### [Problems to work on]
- A) In the residency overview, copy the passage starting at "The primary responsibilities" and ending at "ENT, and urology.", word for word.
- B) According to the residency overview, which days of the week does float coverage span?
- C) Continue the residency overview on the University of Kansas general surgery program from its last sentence.

BEGIN Exercise passage

All surgical services at the University of Kansas and the integrated community hospitals associated with KU have dedicated attending surgeons that devote their full-time practices to the education and training of our general surgery residents.
With the changes in surgical training called for by the Residency Review Committee (RRC), the University of Kansas General Surgery Residency has adopted strict policies concerning work hours, days off, and didactic education. We have also adopted a "night-float" system for handling in-house call in an effort to better comply with the new guidelines.
PGY -1 (categorical)
The first year of general surgical residency is comprised of one-month rotations on the general, vascular, acute care, oncology, burn, transplant surgery services. One PGY-1 per month will be assigned to the "float" team to cover in-house call during the week. (Float coverage is Sunday - Friday.)
The primary responsibilities of the PGY-1 are the pre- and post-operative care of the surgical patients located in the hospital wards along with assisting and performing simple surgical procedures under the guidance of senior-level residents and attending surgeons.
Noncategorical PGY-1s will assume the same basic responsibilities as categorical PGY-1s, although they will have other rotations in their sub-specialties including orthopedics, neurology, neurosurgery, ENT, and urology.
The second year of residency is composed of approximately three two and a half month rotations of transplant, breast and SICU, a three and a half month rotation on surgical oncology, and one month as part of the "float" team.
The second year is highlighted by increased operative and clinical opportunity.
The third year residents develop more expertise in diagnosis and treatment of surgical diseases as well as develop increasing confidence in the care of complex patients.
The duties of the third year resident also include an increased role in the teaching and training of both junior residents and medical students.

END Exercise passage
BEGIN Extracted entries

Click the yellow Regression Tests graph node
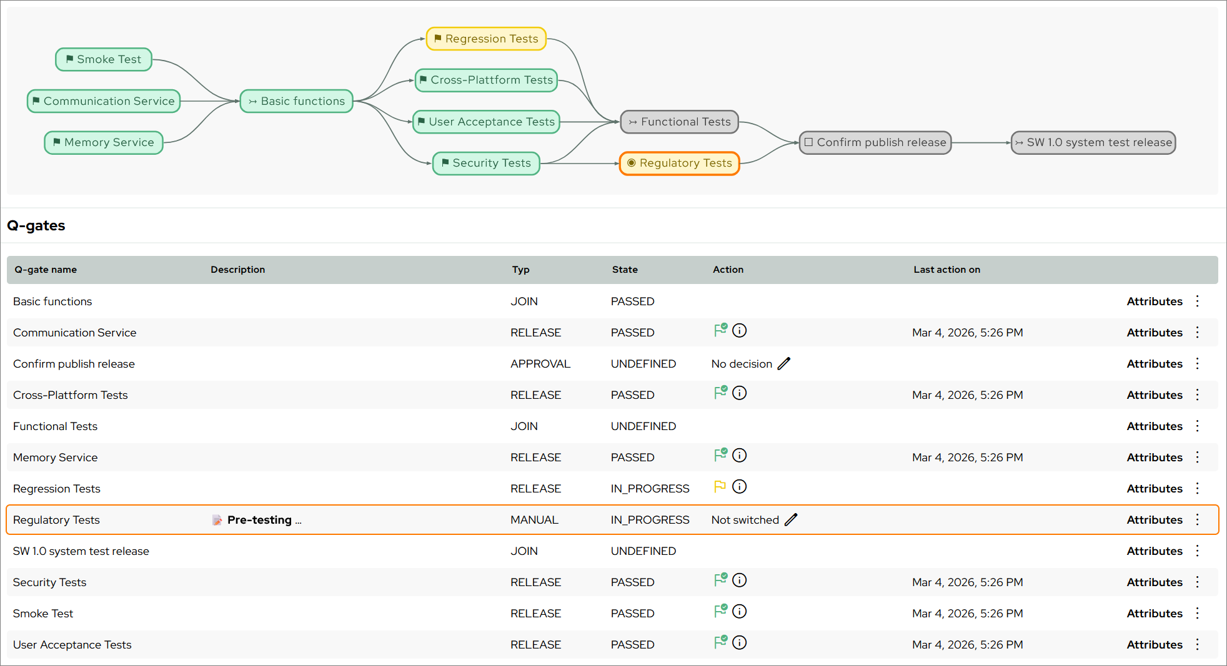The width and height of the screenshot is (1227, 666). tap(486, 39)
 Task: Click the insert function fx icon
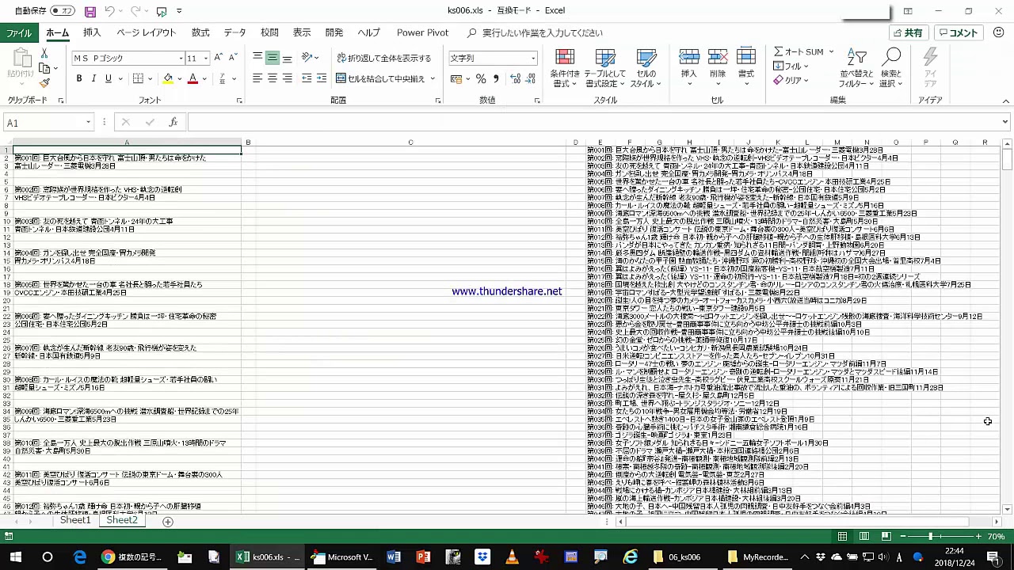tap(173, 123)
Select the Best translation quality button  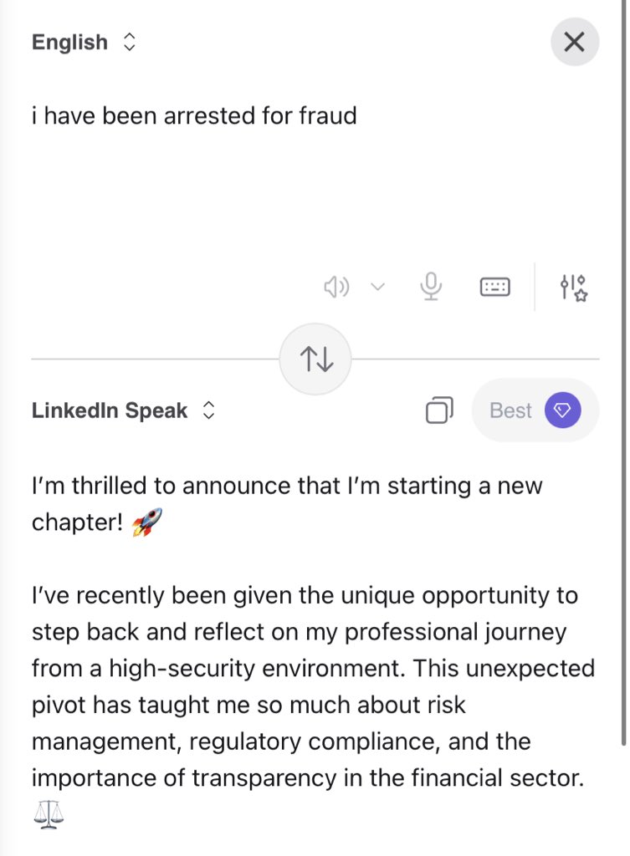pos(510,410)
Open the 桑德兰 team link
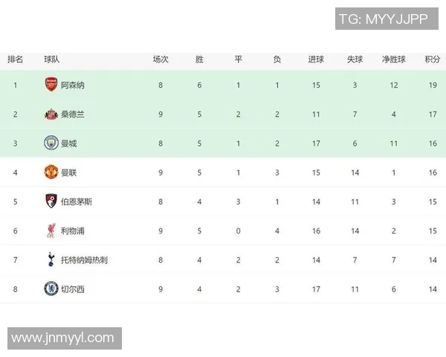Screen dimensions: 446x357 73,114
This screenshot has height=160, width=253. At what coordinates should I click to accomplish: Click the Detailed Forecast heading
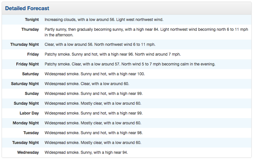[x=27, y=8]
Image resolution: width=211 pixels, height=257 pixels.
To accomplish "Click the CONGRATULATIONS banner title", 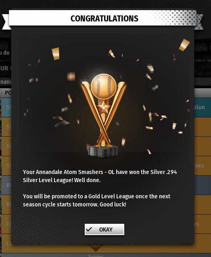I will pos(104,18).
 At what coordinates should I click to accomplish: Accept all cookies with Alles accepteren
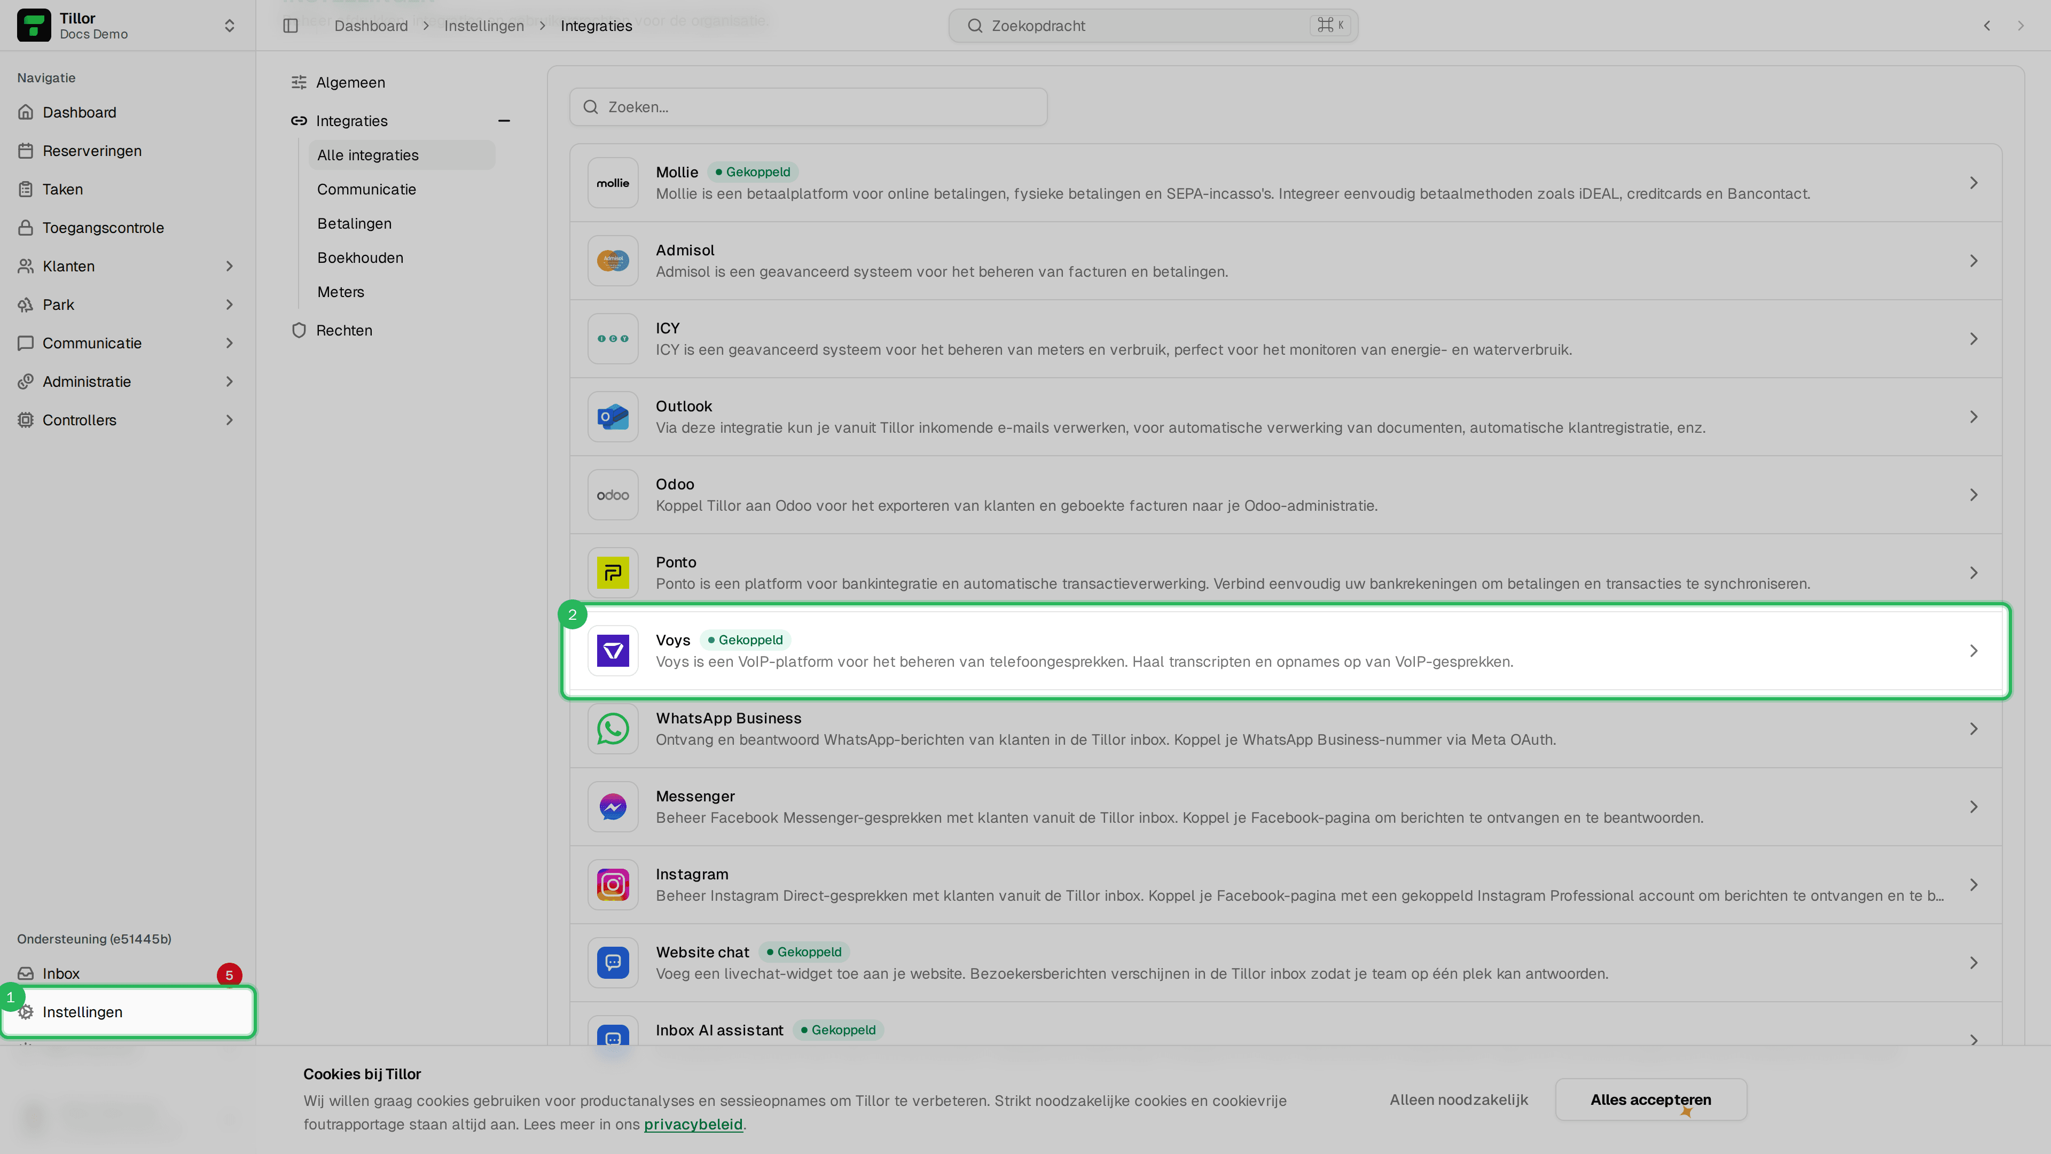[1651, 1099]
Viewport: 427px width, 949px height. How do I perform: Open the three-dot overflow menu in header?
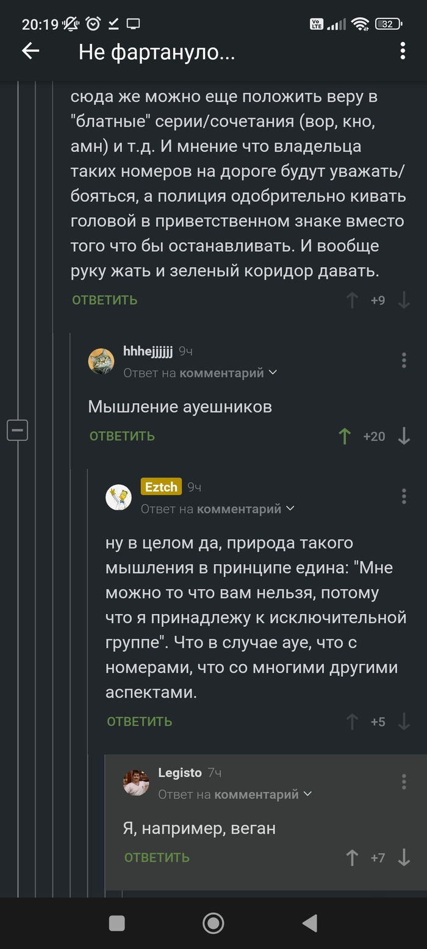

END Extracted entries

### [Set of answers]
- A)
The primary responsibilities of the PGY-1 are the pre- and post-operative care of the surgical patients located in the hospital wards along with assisting and performing simple surgical procedures under the guidance of senior-level residents and attending surgeons.
Noncategorical PGY-1s will assume the same basic responsibilities as categorical PGY-1s, although they will have other rotations in their sub-specialties including orthopedics, neurology, neurosurgery, ENT, and urology.

- B) Sunday through Friday.

- C)
The third year residents serve as the mid-level person on the "float" team and also rotate with cardiothoracic surgery, pediatric/general surgery, an outside pediatric surgery rotation, surgical oncology, and research/elective rotation.
During the fourth year of residency, residents rotate outside of KUMC for three of the twelve months at a Kansas community hospital in Topeka. This year of training is greatly anticipated by all of the residents, and the learning experience is second to none. When residents return, they feel confident in handling most surgical problems, and their operative skills have increased significantly. In addition, fourth year residents are the "float " chief and rotate with acute care surgery and vascular surgery.
PGY-5: Chief Resident
The chief year is the culmination of a resident's training. This year is primarily devoted to clinical practice. The chief resident assumes the responsibility of directing a surgical service under the supervision of the attending surgeon. During the chief year, residents rotate with oncology/colorectal surgery, acute care/trauma surgery, general surgery, and hepatobiliary surgery.
In addition, chief residents train both junior residents and medical students.
Chief residents are held in high regard by nursing services, medical students, junior residents and attending surgeons.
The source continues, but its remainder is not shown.